My display shows the channel that is being active at the moment.
When it actually works, I am just permanently connecting the data and clock lines of one sensor (i.e. SDA1 and SCL1) to my Arduino. Then, I feed 5 volts to the pins marked "1 MUX" in this picture.
Below you can see the black jumper wire delivering 5V being connected in the first pin and the display reading "Selected Channel 1", and to the right, the pin 10 being selected and the displays confirms the selection.
I realize that I am only changing the channel, and the SDA and SCL lines are not being disconnected, so maybe it is why it is working. But when I actually connect the MUX cable selecting the channels (a cable with 10 wires connected each to one of the yellow PCB pins), and the MUX starts to actually "switch" the SDA and SCL among channels, everything stops working.

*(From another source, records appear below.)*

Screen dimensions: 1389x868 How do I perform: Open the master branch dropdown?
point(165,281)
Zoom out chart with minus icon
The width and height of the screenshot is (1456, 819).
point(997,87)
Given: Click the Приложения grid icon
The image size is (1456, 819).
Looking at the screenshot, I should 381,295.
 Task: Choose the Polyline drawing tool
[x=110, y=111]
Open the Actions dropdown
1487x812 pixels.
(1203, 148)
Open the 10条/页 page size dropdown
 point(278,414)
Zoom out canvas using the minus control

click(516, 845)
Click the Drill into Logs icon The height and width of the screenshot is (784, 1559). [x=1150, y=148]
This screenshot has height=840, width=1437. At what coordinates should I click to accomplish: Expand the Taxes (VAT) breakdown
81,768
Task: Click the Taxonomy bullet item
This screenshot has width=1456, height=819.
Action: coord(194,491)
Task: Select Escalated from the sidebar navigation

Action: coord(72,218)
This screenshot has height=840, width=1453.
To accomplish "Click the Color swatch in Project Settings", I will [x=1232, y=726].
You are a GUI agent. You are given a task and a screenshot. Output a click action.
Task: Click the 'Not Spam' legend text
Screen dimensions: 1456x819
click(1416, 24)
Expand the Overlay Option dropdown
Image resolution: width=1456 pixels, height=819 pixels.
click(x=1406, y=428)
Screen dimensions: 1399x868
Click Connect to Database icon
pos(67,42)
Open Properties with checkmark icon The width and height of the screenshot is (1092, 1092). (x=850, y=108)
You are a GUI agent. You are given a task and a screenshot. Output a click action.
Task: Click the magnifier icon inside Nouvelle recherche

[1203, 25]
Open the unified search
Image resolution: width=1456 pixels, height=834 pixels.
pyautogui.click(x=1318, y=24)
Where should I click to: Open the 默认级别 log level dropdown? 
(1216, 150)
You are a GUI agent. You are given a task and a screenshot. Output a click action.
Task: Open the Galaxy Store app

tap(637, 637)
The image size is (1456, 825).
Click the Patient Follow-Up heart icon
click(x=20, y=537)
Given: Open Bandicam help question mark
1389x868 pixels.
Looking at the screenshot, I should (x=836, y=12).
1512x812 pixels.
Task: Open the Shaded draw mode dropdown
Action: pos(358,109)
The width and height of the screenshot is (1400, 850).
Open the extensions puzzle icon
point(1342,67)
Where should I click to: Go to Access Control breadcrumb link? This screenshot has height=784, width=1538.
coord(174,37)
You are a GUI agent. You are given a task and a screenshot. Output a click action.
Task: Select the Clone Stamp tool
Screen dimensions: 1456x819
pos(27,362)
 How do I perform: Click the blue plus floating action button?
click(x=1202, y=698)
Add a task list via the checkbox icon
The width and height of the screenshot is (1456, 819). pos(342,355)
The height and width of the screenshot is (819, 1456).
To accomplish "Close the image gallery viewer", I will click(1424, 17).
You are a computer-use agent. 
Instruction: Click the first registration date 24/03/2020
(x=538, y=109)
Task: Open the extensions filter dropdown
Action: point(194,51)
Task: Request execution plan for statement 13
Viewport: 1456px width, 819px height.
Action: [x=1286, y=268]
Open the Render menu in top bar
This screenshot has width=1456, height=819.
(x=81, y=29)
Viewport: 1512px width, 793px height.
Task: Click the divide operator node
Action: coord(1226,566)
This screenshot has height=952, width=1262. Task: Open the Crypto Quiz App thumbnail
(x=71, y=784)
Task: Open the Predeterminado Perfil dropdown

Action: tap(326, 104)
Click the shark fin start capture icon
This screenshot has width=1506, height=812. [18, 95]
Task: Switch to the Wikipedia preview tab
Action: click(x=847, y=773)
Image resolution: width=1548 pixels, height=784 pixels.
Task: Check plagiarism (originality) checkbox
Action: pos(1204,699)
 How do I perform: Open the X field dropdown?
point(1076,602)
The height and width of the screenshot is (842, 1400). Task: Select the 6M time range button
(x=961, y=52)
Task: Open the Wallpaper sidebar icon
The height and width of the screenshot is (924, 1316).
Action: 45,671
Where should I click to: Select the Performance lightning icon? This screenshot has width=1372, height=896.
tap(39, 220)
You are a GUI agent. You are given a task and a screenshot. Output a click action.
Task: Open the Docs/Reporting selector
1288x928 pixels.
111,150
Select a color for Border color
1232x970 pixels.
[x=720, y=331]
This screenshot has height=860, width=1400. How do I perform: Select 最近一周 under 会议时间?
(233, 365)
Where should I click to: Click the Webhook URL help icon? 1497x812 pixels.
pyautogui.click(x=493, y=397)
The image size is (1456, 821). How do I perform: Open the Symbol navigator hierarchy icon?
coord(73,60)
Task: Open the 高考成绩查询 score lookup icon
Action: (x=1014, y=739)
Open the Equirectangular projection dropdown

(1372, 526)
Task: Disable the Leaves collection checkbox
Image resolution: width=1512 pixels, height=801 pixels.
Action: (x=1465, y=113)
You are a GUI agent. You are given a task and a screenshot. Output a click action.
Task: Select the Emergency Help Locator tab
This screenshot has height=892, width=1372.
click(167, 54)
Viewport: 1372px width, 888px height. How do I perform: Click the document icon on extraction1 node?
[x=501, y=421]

Can you please post your basic code that interfaces with the MUX and sensors.
Are you connecting to each sensor in turn to initialise them in the setup part of your code, so they are ready to communicate?
Can you please post a copy of your circuit, a picture of a hand drawn circuit in jpg, png?
Hand drawn and photographed is perfectly acceptable.
Please include ALL hardware, power supplies, component names and pin labels.
Is it better if I upload the whole sketch (500 lines, mostly dealing with SD card, calculations, and display things)? or is it better if I just delete every non-relevant function and just leave the things about the MUX and sensor initialization?